Quote:Original post by Nik02
My previous comment was based on the assumption that the people here knew the implications of deferencing in general; thus, I omitted the explanation of cases in which the overhead does matter. Whether or not it is an issue depends exactly on the application.
Dereferencing is mostly a technical detail. I was more referring to recent design debate.
Reasoning typically goes that a coordinate might represent an object which is not part of current world or scene. Or that algorithm might need to return "no matches found". And one day, your coordinate, a pair of x/y float values becomes AsynchronousCachingLockStepSimulationManager.
A coordinate is typically just that, x/y pair. It doesn't need methods, doesn't have invariants, it's just a piece of data.
Concepts like nullable in algorithms dealing with them aren't needed. While they may add syntactic sugar in case of (x,y)/0, they don't really add anything - the result of such operation is not null - it is a coordinate. And if sticking with OO, then something like a Normal is not related to Vector2D, though inheritance is a good fit - Normal is a specialization of Vector2D. But in practice that is bordering on overdesign for little to no gain. It's also something where OOD falls flat on the face and an area which is hugely unaddressed by popular languages.

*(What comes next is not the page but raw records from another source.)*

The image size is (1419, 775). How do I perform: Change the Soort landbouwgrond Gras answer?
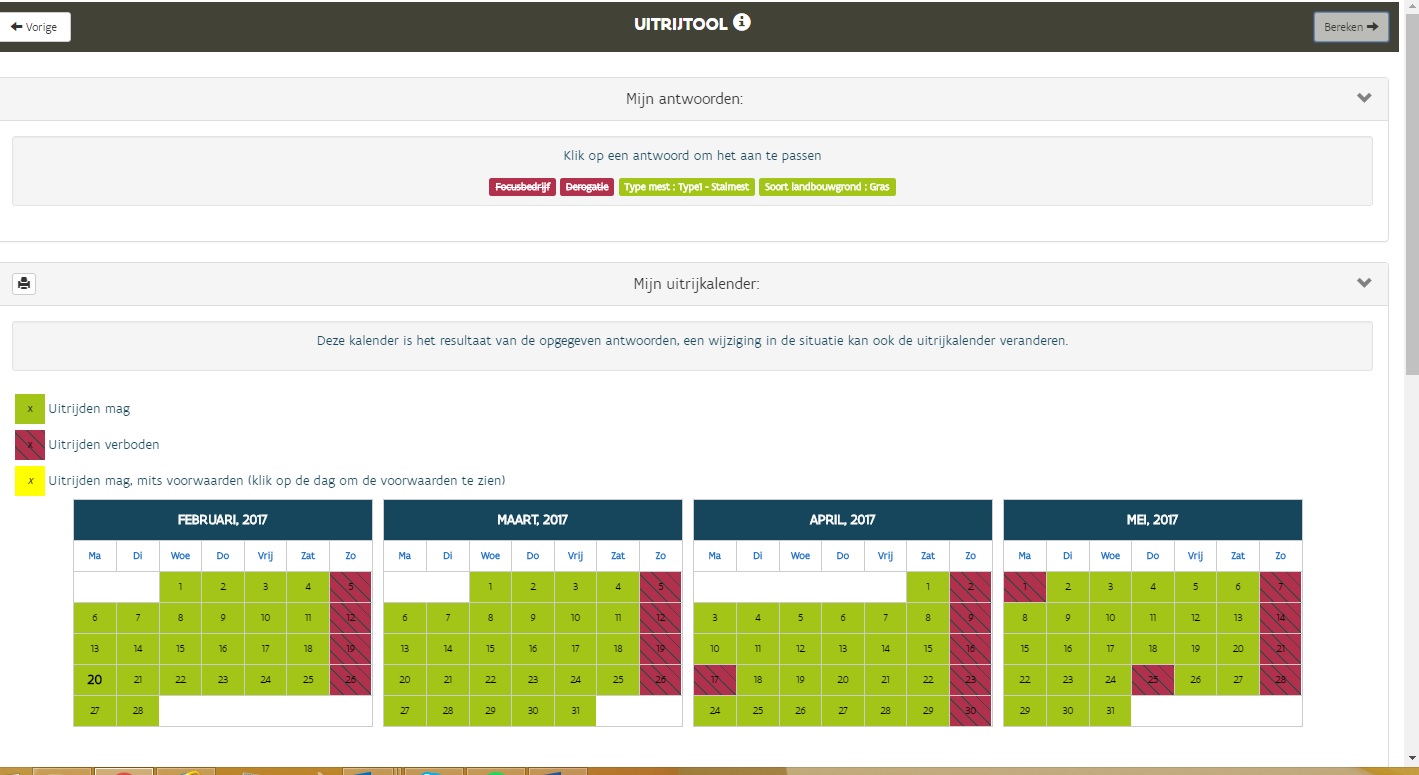[x=827, y=187]
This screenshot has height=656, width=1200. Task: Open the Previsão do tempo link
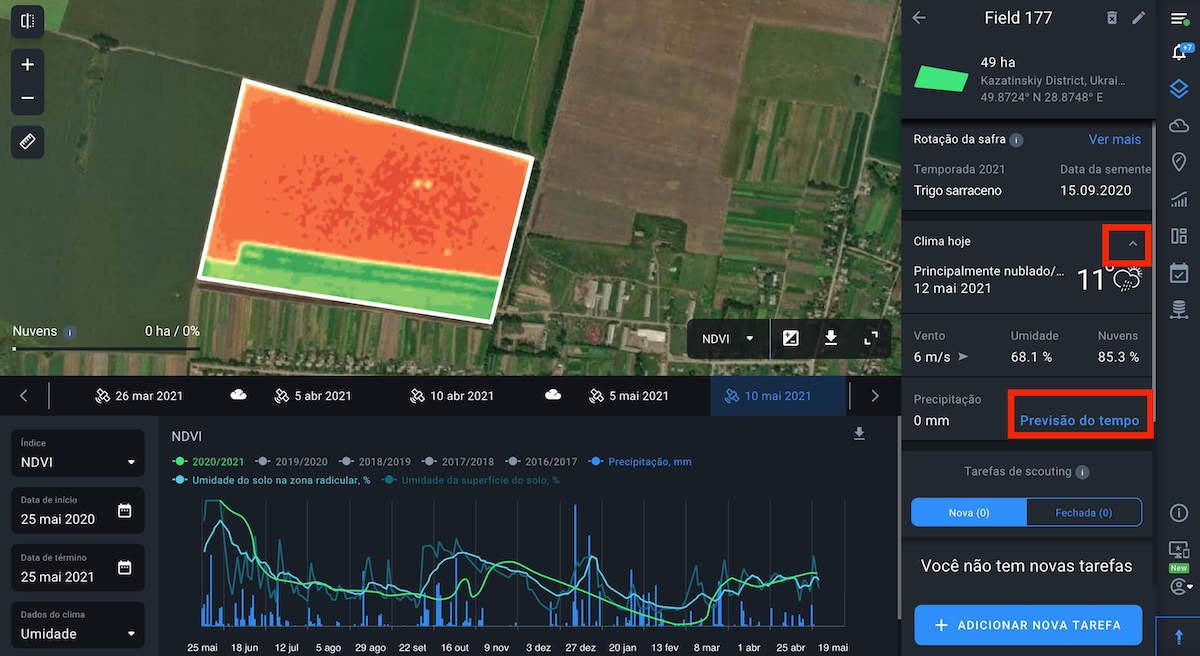(1079, 421)
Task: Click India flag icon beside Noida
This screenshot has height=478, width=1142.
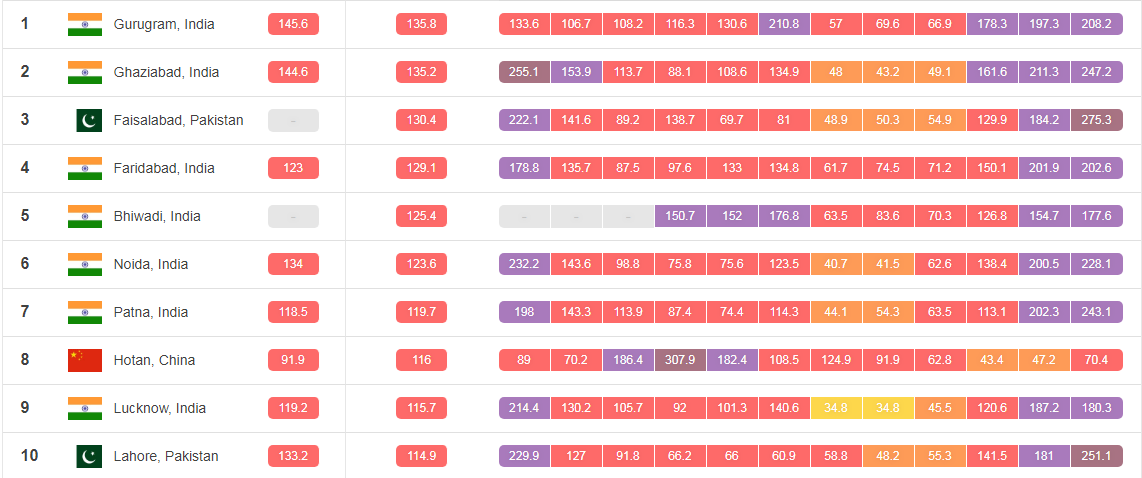Action: point(85,264)

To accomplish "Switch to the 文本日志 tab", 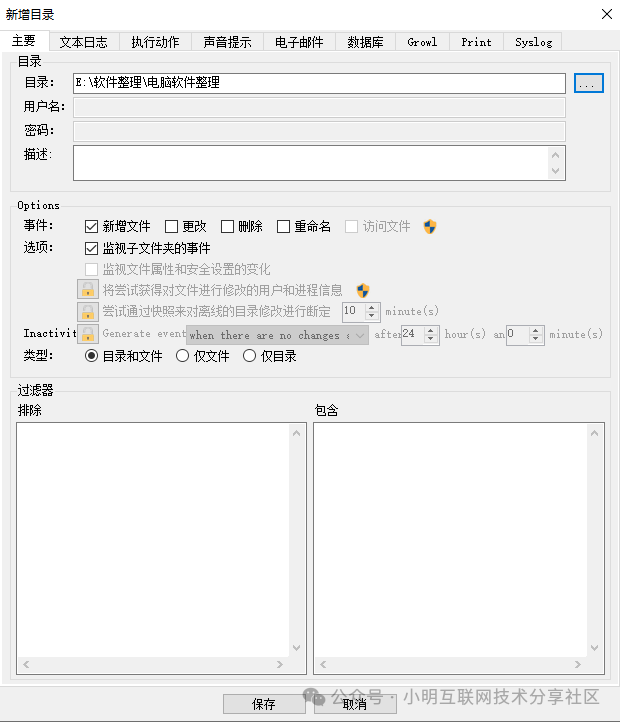I will (83, 42).
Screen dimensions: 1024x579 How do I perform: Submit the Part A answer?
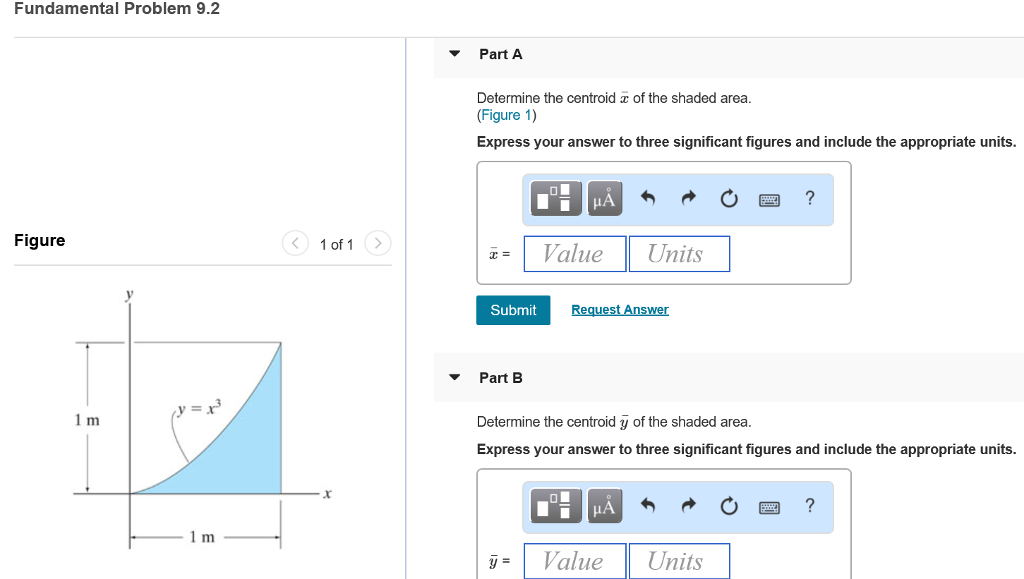tap(512, 310)
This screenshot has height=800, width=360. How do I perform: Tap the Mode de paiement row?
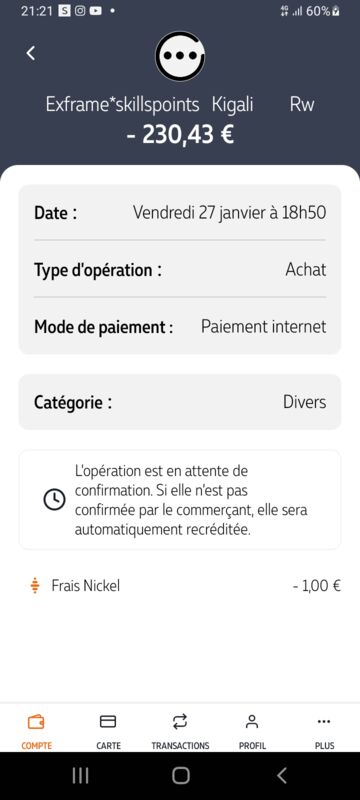pyautogui.click(x=180, y=326)
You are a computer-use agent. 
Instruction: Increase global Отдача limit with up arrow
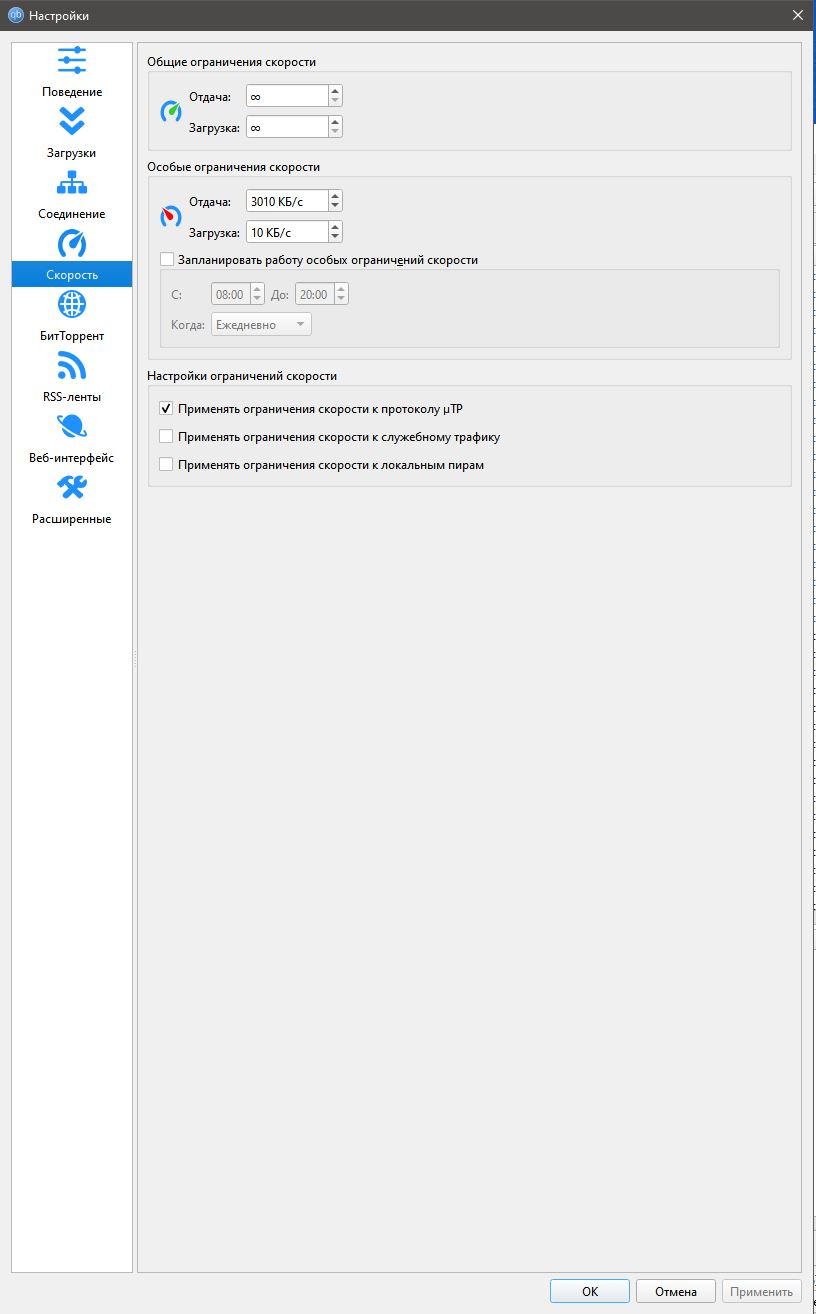(335, 90)
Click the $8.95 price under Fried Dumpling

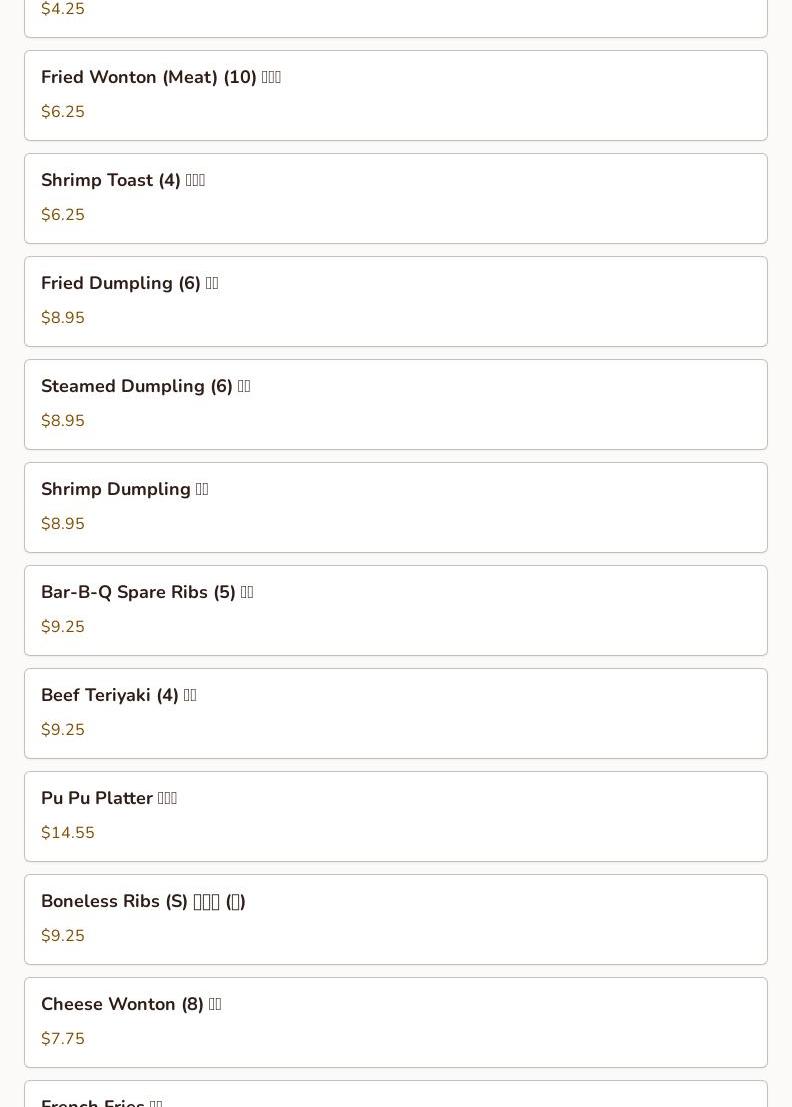click(63, 318)
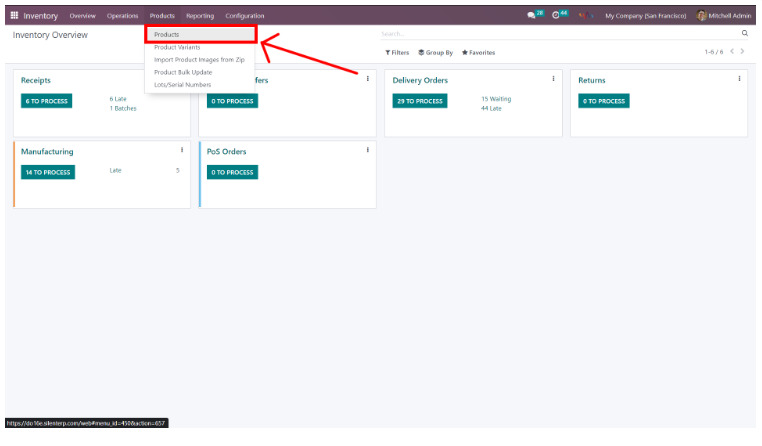The image size is (762, 446).
Task: Open PoS Orders card kebab menu
Action: point(367,150)
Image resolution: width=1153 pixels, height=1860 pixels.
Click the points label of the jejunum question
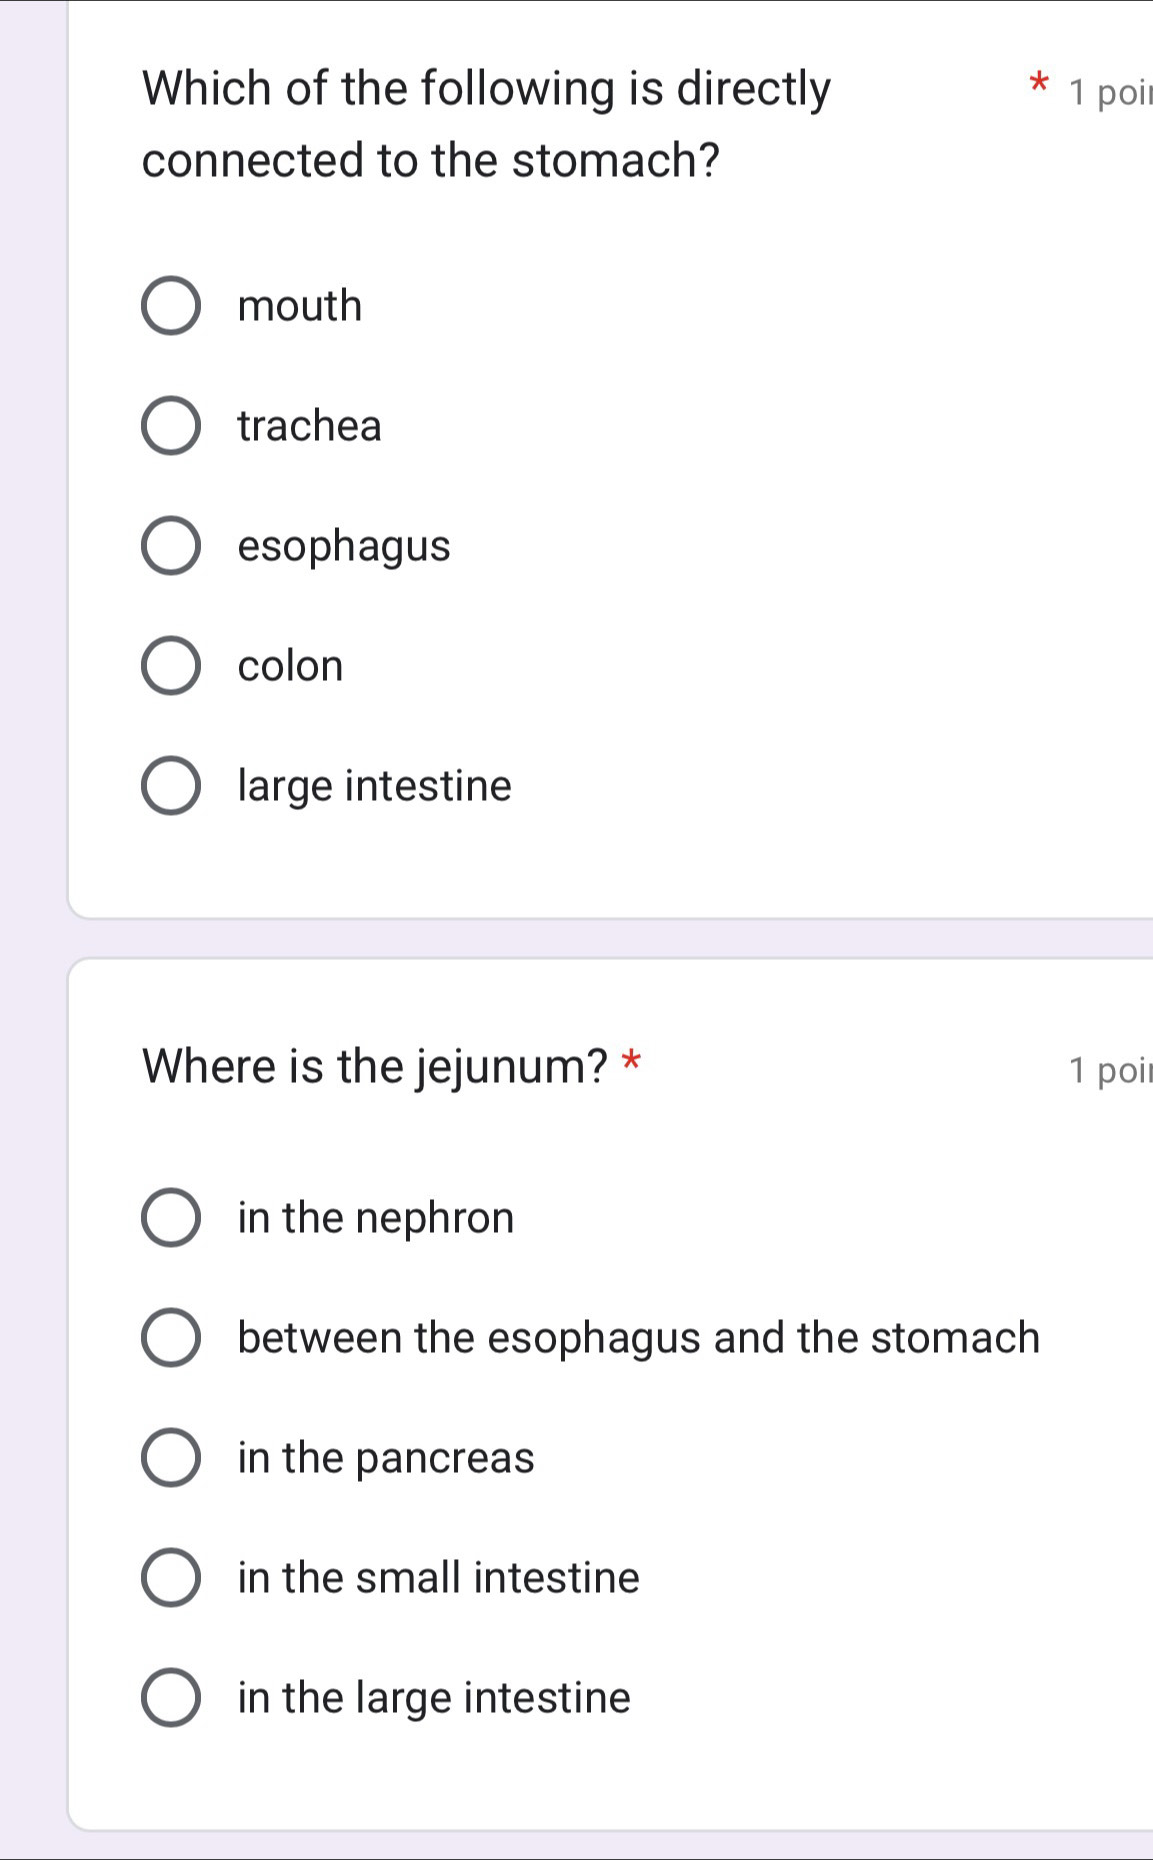1109,1071
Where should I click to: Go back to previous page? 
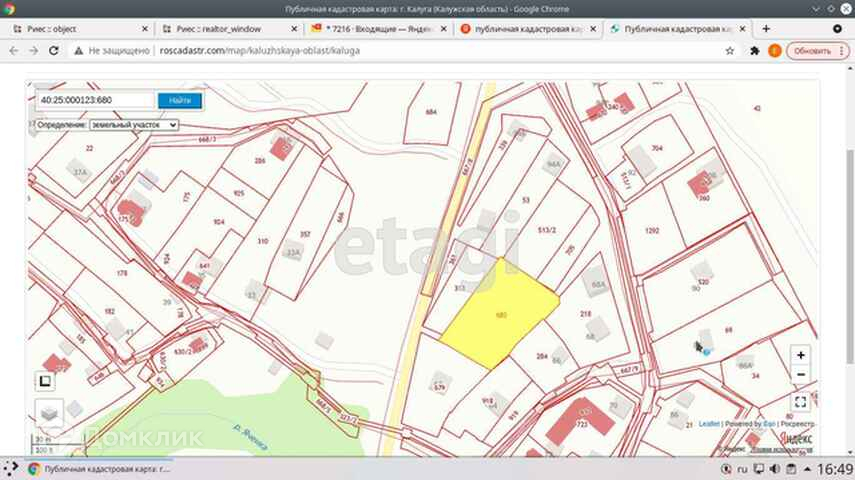pos(12,50)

And regardless of how such result is returned - only the caller can answer the question of what to do with invalid values and must anticipate them. null doesn't provide any of that, it's mostly a cop out as evidenced by NullObject concept, which is different from nullable.
Perhaps the only confusing thing here is thinking that coordinate is different from a number. It's exactly the same, and 2+3 = null does not make sense either.
Situations where result is invalid must be addressed a priori, not as magic behavior hidden by operations.
Just because something can be done using language syntax doesn't mean it should be.